WASHINGTON — Secretary of War Pete Hegseth said Friday that Iran has an “open window” for negotiations with the US — but “the clock is not on their side.”
“President Trump said it again yesterday, we have all the time in the world, and we’re not anxious for a deal, and I hear him say it every day in private as well,” Hegseth told a Pentagon news conference.
“Iran knows that they still have an open window to choose wisely — as we said previously — choose wisely at the negotiating table,” Hegseth said.
“All they have to do is abandon a nuclear weapon in meaningful and verifiable ways, or instead they can watch the regime’s fragile economic state collapse under the under unrelenting pressure of American power.
“The choice is theirs, but with this blockade, the clock is not on their side.”
The military chief spoke one day after Trump tried to flip the domestic narrative that he, rather than Iran, is facing a time crunch to make a deal.

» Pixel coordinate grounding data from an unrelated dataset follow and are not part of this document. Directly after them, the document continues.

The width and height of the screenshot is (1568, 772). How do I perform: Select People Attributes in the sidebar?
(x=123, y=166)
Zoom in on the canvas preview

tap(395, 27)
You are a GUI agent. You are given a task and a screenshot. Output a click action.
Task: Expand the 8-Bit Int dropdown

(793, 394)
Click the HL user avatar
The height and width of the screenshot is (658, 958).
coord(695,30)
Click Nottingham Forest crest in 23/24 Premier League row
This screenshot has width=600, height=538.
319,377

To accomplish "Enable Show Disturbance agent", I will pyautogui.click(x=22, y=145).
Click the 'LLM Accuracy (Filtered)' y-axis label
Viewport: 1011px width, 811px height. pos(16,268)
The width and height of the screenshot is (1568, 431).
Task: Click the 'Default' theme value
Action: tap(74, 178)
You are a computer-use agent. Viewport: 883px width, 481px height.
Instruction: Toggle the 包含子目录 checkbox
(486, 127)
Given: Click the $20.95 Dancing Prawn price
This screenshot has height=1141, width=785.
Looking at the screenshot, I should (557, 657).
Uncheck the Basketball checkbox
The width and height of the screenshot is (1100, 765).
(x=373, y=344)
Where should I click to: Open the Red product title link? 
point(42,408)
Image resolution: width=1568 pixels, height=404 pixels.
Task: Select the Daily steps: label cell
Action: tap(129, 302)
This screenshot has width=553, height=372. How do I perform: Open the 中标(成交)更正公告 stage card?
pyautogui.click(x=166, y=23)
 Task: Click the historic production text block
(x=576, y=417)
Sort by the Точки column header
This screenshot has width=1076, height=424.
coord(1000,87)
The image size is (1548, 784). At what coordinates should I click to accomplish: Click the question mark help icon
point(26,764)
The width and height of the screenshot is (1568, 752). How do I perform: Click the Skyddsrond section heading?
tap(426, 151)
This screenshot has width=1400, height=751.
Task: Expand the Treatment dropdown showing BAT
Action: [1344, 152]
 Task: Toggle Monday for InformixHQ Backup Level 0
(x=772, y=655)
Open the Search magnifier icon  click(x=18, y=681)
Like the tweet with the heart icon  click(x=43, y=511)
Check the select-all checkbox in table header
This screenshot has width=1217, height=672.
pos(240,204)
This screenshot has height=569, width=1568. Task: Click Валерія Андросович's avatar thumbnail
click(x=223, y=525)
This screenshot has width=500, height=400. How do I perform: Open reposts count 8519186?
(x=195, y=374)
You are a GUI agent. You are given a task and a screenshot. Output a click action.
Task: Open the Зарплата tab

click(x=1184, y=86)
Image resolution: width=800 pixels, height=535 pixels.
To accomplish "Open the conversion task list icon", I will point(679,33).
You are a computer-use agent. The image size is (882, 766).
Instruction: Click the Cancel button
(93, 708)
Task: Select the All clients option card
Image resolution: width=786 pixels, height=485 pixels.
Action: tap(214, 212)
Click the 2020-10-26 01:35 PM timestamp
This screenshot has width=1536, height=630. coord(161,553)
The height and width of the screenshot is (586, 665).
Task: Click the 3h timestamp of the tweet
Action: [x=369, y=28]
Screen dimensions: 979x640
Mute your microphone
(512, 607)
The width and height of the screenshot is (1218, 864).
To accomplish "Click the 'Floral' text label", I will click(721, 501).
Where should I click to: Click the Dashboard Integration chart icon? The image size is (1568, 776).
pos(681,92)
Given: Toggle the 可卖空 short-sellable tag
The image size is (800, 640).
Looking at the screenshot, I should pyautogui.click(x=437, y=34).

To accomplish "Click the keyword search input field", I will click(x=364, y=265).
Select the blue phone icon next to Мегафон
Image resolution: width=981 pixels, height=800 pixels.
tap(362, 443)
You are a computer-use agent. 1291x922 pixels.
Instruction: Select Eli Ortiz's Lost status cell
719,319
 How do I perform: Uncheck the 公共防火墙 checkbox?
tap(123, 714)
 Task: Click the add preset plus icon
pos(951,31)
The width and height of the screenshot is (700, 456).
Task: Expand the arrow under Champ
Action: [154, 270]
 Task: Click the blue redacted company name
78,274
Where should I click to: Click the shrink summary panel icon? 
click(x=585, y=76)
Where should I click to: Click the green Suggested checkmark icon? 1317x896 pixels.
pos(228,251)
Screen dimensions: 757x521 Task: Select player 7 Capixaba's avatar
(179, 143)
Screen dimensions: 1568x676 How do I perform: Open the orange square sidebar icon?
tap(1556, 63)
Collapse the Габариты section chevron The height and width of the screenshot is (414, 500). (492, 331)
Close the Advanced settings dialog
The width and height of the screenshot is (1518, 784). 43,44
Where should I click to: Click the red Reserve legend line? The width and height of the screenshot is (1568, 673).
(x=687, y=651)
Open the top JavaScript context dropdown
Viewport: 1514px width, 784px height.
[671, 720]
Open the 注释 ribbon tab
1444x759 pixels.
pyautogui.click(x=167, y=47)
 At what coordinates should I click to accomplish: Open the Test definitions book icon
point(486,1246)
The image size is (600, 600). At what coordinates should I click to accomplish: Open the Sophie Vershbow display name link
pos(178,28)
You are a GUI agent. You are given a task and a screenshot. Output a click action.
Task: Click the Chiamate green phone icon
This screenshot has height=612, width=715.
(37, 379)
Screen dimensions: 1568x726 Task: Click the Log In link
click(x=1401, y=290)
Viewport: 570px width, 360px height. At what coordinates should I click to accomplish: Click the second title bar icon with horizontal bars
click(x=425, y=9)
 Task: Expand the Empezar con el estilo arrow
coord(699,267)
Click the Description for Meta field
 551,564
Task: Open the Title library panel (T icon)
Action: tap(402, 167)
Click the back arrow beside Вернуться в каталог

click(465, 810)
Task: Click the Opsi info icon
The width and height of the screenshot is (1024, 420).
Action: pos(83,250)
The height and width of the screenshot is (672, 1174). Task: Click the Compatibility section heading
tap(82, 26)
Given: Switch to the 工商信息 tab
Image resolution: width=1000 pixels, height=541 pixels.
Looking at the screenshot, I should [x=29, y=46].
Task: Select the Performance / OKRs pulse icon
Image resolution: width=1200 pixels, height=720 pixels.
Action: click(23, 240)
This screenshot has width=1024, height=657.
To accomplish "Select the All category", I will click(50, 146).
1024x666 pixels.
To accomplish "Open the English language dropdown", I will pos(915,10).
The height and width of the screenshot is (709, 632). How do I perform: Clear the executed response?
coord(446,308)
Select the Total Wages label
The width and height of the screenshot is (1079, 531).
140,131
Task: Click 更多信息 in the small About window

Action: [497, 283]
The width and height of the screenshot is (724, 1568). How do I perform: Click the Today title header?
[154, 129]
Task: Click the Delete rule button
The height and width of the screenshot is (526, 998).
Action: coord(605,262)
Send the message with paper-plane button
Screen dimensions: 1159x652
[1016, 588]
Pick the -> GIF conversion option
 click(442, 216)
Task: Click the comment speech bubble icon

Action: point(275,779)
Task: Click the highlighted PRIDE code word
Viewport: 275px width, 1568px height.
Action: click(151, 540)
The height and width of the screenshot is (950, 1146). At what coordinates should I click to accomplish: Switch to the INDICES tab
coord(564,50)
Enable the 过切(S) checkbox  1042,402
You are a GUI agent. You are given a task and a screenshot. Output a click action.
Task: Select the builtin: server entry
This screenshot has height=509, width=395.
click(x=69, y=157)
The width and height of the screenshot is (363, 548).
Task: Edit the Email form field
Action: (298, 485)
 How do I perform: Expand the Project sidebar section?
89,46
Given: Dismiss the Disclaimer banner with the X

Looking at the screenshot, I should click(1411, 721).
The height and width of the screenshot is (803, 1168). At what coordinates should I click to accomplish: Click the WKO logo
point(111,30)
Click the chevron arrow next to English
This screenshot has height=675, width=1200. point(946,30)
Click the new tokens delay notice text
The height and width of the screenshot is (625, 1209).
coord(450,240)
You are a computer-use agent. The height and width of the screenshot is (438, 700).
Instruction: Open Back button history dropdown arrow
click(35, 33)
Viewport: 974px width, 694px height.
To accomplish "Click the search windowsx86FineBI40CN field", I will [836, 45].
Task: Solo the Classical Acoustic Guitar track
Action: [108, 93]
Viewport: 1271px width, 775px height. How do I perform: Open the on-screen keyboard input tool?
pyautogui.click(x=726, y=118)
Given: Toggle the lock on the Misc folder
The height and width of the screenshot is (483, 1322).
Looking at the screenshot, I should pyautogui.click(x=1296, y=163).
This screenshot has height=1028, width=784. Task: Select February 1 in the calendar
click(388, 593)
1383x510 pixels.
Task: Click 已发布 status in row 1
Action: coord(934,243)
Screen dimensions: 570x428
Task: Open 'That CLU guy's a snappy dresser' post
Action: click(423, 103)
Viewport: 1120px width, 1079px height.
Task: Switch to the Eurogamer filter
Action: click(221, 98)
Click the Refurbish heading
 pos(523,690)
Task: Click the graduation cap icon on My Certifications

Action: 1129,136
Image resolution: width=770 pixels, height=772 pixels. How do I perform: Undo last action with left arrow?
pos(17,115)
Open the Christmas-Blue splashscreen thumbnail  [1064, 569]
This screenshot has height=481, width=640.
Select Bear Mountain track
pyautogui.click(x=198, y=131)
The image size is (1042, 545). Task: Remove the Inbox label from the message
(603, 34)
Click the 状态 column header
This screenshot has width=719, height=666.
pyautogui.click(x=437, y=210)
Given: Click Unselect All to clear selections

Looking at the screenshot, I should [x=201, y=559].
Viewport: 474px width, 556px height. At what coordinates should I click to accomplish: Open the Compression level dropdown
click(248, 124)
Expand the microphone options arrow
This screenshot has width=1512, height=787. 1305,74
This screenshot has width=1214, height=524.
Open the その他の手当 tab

The president said in the Oval Office Thursday afternoon that Iran faces a cataclysmic event if the US embargo of its ports continues, due to a quirk in Iranian oil infrastructure that makes it difficult to halt the flow of petroleum to Kharg Island, which processes about 90% of exports.
“If they don’t get their oil moving, their whole oil infrastructure is going to explode,” Trump told reporters.
“If they have to stop it … something happens underground that essentially renders it in very poor shape, and you never recover fully.”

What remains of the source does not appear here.